La Duck Conf 2023 - Guider, Faire, faire faire ? une solitude partagée entre manager et architecte
Talk des Octos Borémi Toch & Olivier Tuffier
L’architecte et le manager partagent des questions communes pour leur action quotidienne : quel pouvoir ? Quelle autorité ? Suis-je légitime ? Ou crédible ?
Borémi et Olivier ont insisté sur le nécessaire dialogue entre ces deux protagonistes pour décider ensemble et construire les évolutions de leur organisation.
Pour étayer leurs propos, ils se sont inspiré de la société Acmé avec un focus sur la Direction des Systèmes d’information (DSI) et la Direction métier confrontées à une transformation au demeurant classique en ce moment : une migration vers le Cloud en mode agile.
Mais quel lien unit l'expert d'une part, le manager et l'architecte d'autre part ?

▶ _DONNÉES FOURNIES_:

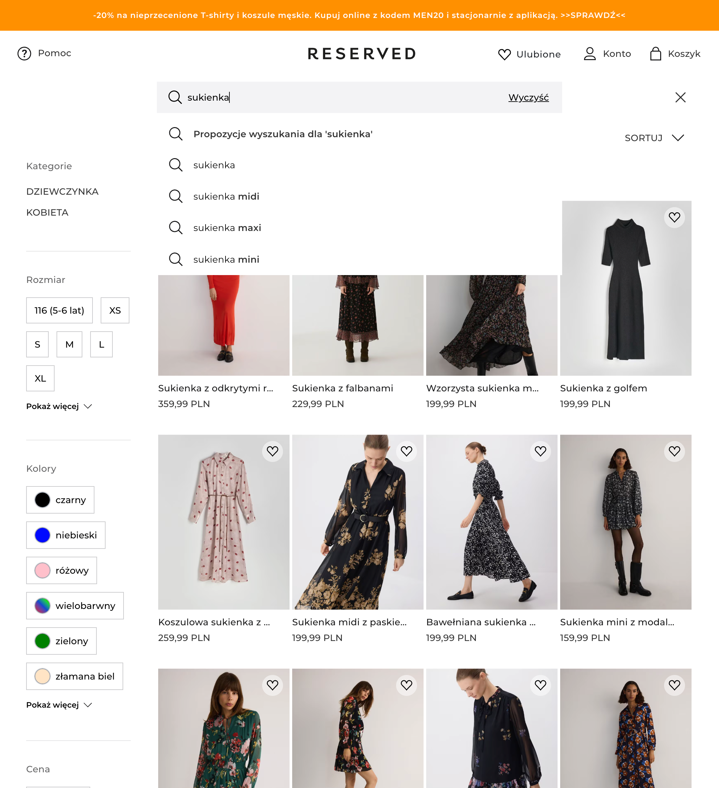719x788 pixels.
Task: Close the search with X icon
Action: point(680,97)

▶ _CONSIGNE_: Recopiez intégralement le document source sur la Duck Conf 2023, sans rien y modifier. Les lignes fournies ne sont d'aucune utilité ici.

▶ _RÉSULTAT_:
La Duck Conf 2023 - Guider, Faire, faire faire ? une solitude partagée entre manager et architecte
Talk des Octos Borémi Toch & Olivier Tuffier
L’architecte et le manager partagent des questions communes pour leur action quotidienne : quel pouvoir ? Quelle autorité ? Suis-je légitime ? Ou crédible ?
Borémi et Olivier ont insisté sur le nécessaire dialogue entre ces deux protagonistes pour décider ensemble et construire les évolutions de leur organisation.
Pour étayer leurs propos, ils se sont inspiré de la société Acmé avec un focus sur la Direction des Systèmes d’information (DSI) et la Direction métier confrontées à une transformation au demeurant classique en ce moment : une migration vers le Cloud en mode agile.
Mais quel lien unit l'expert d'une part, le manager et l'architecte d'autre part ?